Se «Il Cisalpino» avesse avuto vita, Cattaneo avrebbe sviluppato la sua tesi federalista, avendo a modello la Svizzera, il Belgio, gli Stati Uniti d’America. Il giornale, invece, non uscì. Era suonata l’ora della rivolta, e il Cattaneo che il 17 marzo scriveva il programma di collaborazione tra il Lombardo-Veneto e l’Austria, che il 18 sconsigliava una dimostrazione di piazza, il 19 dava consigli strategici agli insorti, e il 20, con tre giovani, Terzaghi, Clerici e Cernuschi, entrava a far parte del Consiglio di guerra e rifiutava, a nome di questo consiglio, contro il parere del podestà Casati e di altri maggiorenti moderati, l’armistizio di 15 giorni proposto dal Radetzsky. Il giorno seguente rifiutava un’altra proposta d’armistizio per tre giorni. E respingeva la proposta di un agente albertista: i milanesi facciano dedizione a Carlo Alberto, e l’esercito piemontese si metterà subito in campagna.

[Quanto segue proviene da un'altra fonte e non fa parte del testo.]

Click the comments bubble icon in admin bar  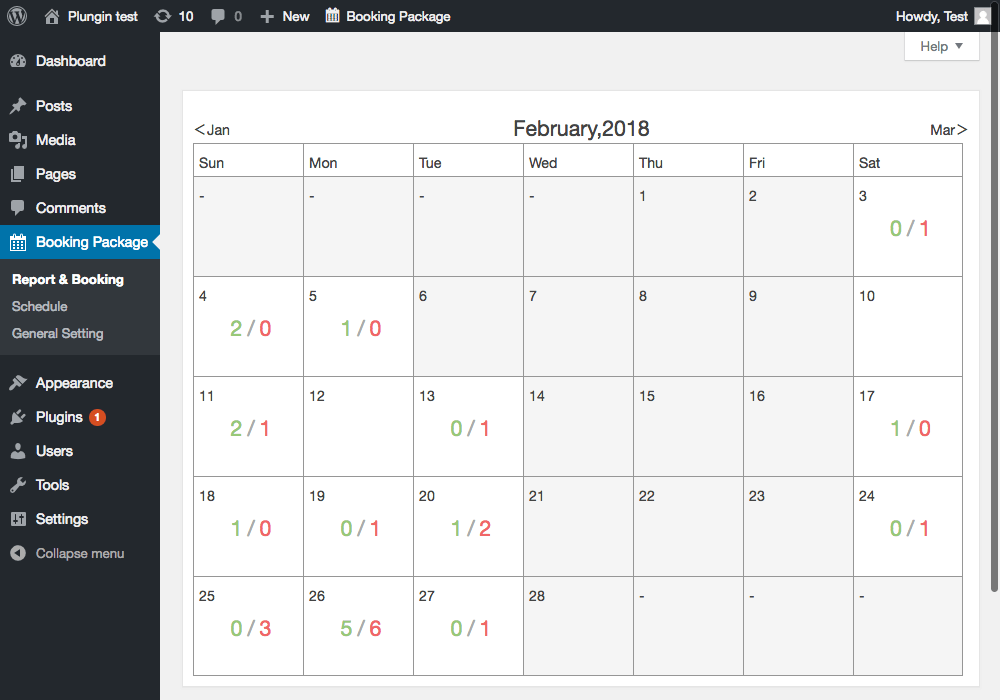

Così il Cattaneo si poneva in contrasto con Mazzini, accorso da Londra, che protestava di non volere se non la vittoria sull’Austria e rinviava a guerra finita la questione della forma politica del nuovo Stato, sperando in un moto repubblicano e democratico che liquidasse Carlo Alberto e i moderati lombardi.
Ferrari e Cattaneo volevano abbattere il Governo Provvisorio, convocare l’Assemblea e chiamare in aiuto la Francia. Nelle considerazioni dell’Archivio Triennale (1850-54), il Cattaneo definiva con viva ostilità l’azione politica dei repubblicani unitari.
«Nel 1831 Giuseppe Mazzini non rivolse le prime sue parole al popolo, ma bensì a un giovane congiurato divenuto re?»... «Cotesti nuovi repubblicani purtroppo erano propensi sempre e sperare più nell’esercito regio che nella guerra di popolo, perché la scuola loro era scaturita primamente dall’idea napoleonica».
Sul dissidio tra Mazzini e il Cattaneo si legga il libro del professore A. Monti, Un dramma tra gli esuli.
Il risultato dei contrasti fra i moderati, che promossero il plebiscito per la fusione con il Piemonte ed i federalisti fu la vittoria di Radetzsky, che scacciò Carlo Alberto dalla Lombardia e ristabilì il dominio austriaco. Cattaneo venne a Parigi, in rappresentanza dei democratici lombardi emigrati, a sollecitare l’intervento della Francia in una nuova guerra contro l’Austria, ma trovò incomprensione, indifferenza, ostilità. Stabilitosi a Lugano, fu invitato ad accettare la candidatura per il Parlamento di Torino, poi quella per la Costituente Toscana, poi l’ufficio di Ministro delle Finanze della Repubblica Romana. Rifiutò sempre, affermando che ciascun "paese deve scegliersi a governanti propri uomini e non prendere a prestito quelli delle altre regioni”.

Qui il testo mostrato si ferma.